-- Begin --

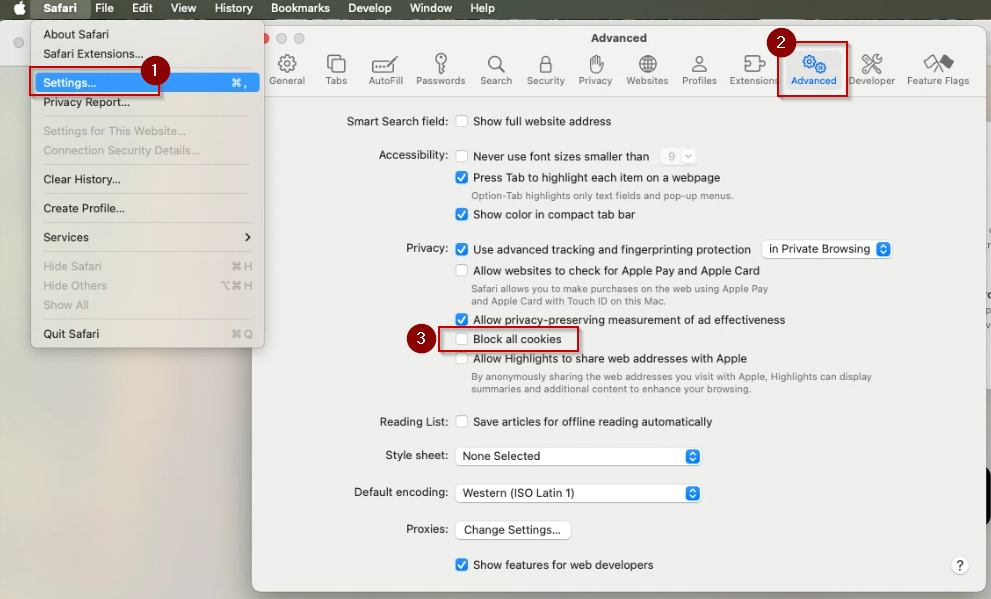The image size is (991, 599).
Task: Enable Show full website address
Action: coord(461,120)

-- End --
-- Begin --

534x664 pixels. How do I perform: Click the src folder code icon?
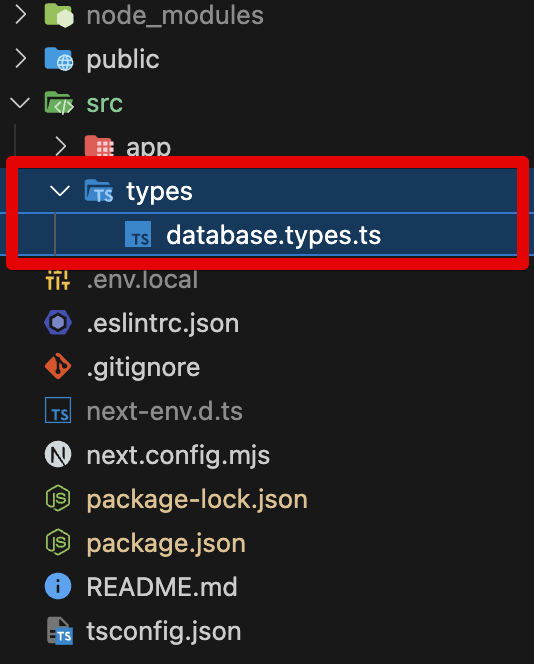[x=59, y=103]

-- End --

• _WORK TO DO_
Copy the entries from the line with "534x664 pixels. How" up to and including the line with "[x=59, y=103]", changing "folder" to "directory" and keeping everything else the same. Omit the pictures.

• _TASK SOLUTION_
534x664 pixels. How do I perform: Click the src directory code icon?
[x=59, y=103]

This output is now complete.